I am reading a proof for the existence of $\sqrt 2$. The first half of the proof goes as follows:
Consider the set $T = \{t \in \mathbb{R} : t^2 \lt 2\}$. Let $\alpha = \sup T$.
Case 1: Show $\alpha^2 \lt 2$ is impossible by implying $\alpha$ is not an upper bound for $T$.

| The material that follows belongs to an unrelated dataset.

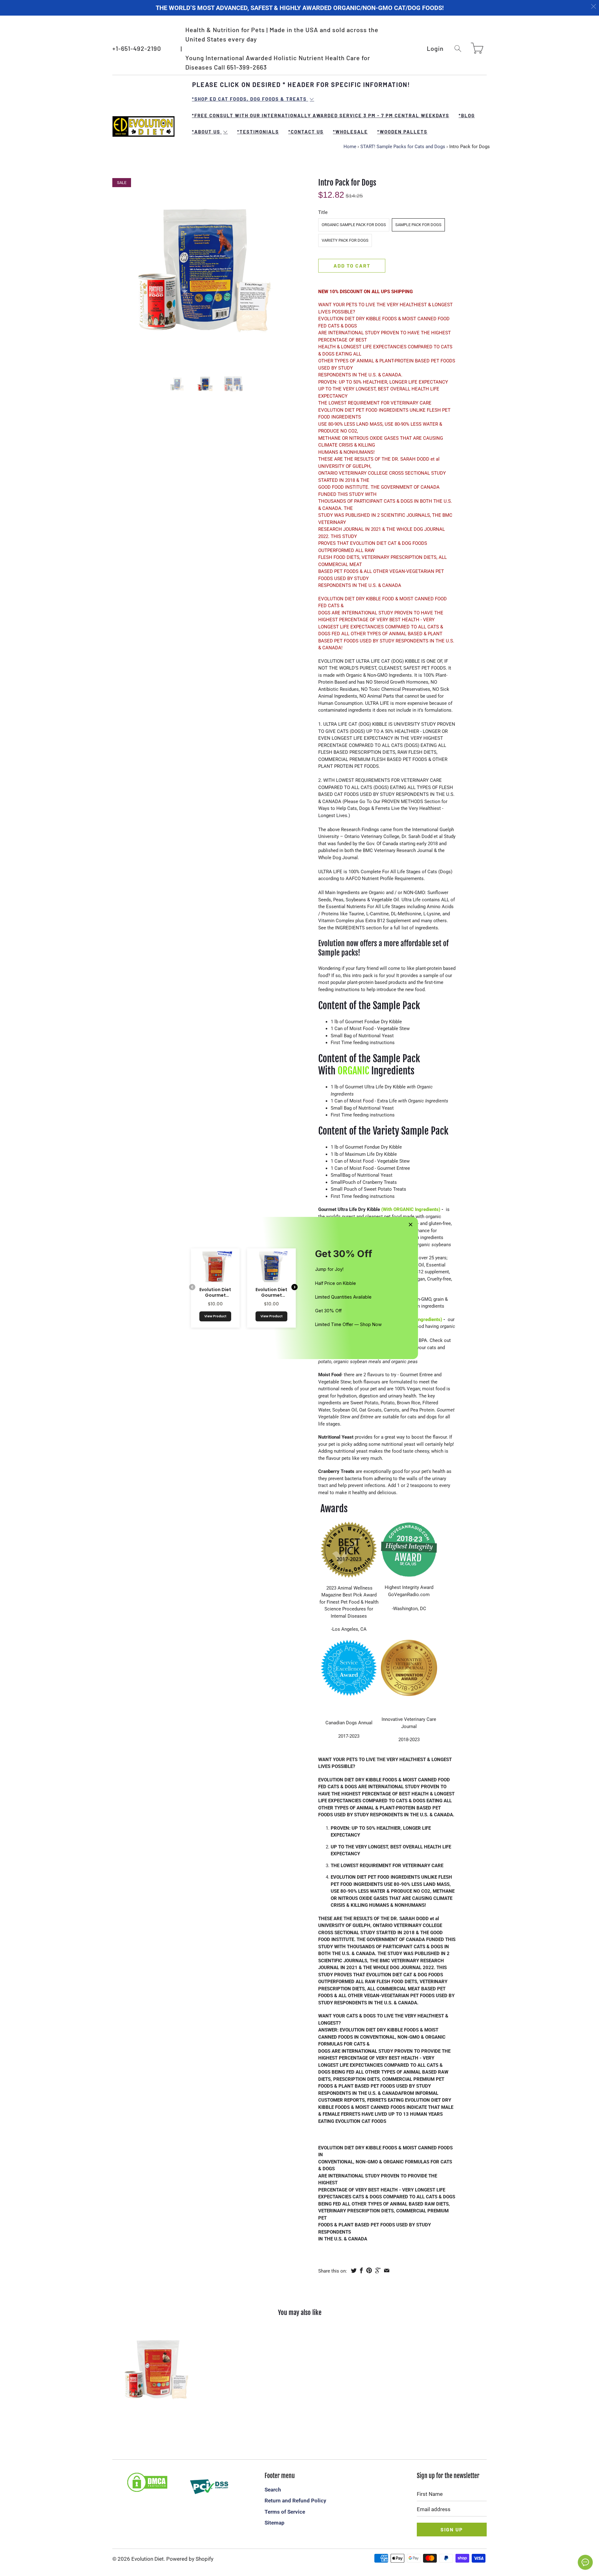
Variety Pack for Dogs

We want to find an element that is larger than $\alpha$. So
$(\alpha + \frac{1}{n})^2 = \alpha^2 + \frac{2 \alpha}{n} + \frac{1}{n^2}$
$\lt \alpha^2 + \frac{2 \alpha}{n} + \frac{1}{n} = \alpha^2 + \frac{2 \alpha + 1}{n}$
The author states:
But now assuming $\alpha^2 < 2$ gives us a little space in which to fit the $\frac{(2 \alpha + 1)}{n}$ term and keep the total less than 2. Specifically, choose $n_0 \in \mathbb{N}$ large enough so that
$ \frac{1}{n_0} \lt \frac{(2 – \alpha^2)}{2 \alpha + 1}$
This is where I get lost in the proof. I understand that his goal with this is that in order to preserve $a^2 \lt 2$ it must be the case the difference $2 – \alpha^2$ needs to be some fraction that doesn't push $a^2$ outside of $2$. That is, the "extra stuff" being added to $\alpha^2$ here can't push it over our assumed bound.

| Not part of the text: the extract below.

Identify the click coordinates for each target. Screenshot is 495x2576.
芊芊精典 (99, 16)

The confusion for me is understanding how he constructed $ \frac{1}{n_0} \lt \frac{(2 – \alpha^2)}{2 \alpha + 1}$ from the assumption $\alpha^2 < 2$. I had initially thought he rearranged the inequality so that $0 < 2 -\alpha^2$, but this isn't correct.
What exactly did he use to choose this? I took a look in the solution manual and he didn't really describe the methodology there either. It seems arbitrary – beneficial to the problem. I'm not exactly sure how it's constructed from the assumed inequality.
Best Answer
This is just goal-oriented work: The author wants $$\tag1\left(\alpha+\frac1n\right)^2<2.$$ Equivalently, $$\alpha^2+\frac{2\alpha}n+\frac1{n^2}<2. $$ Rearrange to $$\frac{2\alpha}n+\frac1{n^2}<2-\alpha^2. $$ This looks promising because, by assumption, the right hand side is positive and we only have to find $n$ that makes the left (positive and) small enough. As $\frac1n\le\frac1{n^2}$, we can boldly strengthen our task to find $n$ that makes (even) $$\frac{2\alpha}n+\frac1{n}<2-\alpha^2. $$ (The advantage of this is that the dependence on $n$ is now simpler than with the square part).
Now multiply with the positive(!) $n$ $$ 2\alpha+1<(2-\alpha^2)n$$ and divide by the positive(!) $2-\alpha^2$ to arrive at $$ \frac{2\alpha+1}{2-\alpha^2}<n$$ as a sufficient (and readily fulfilled) condition for $n$ to make $(1)$ true.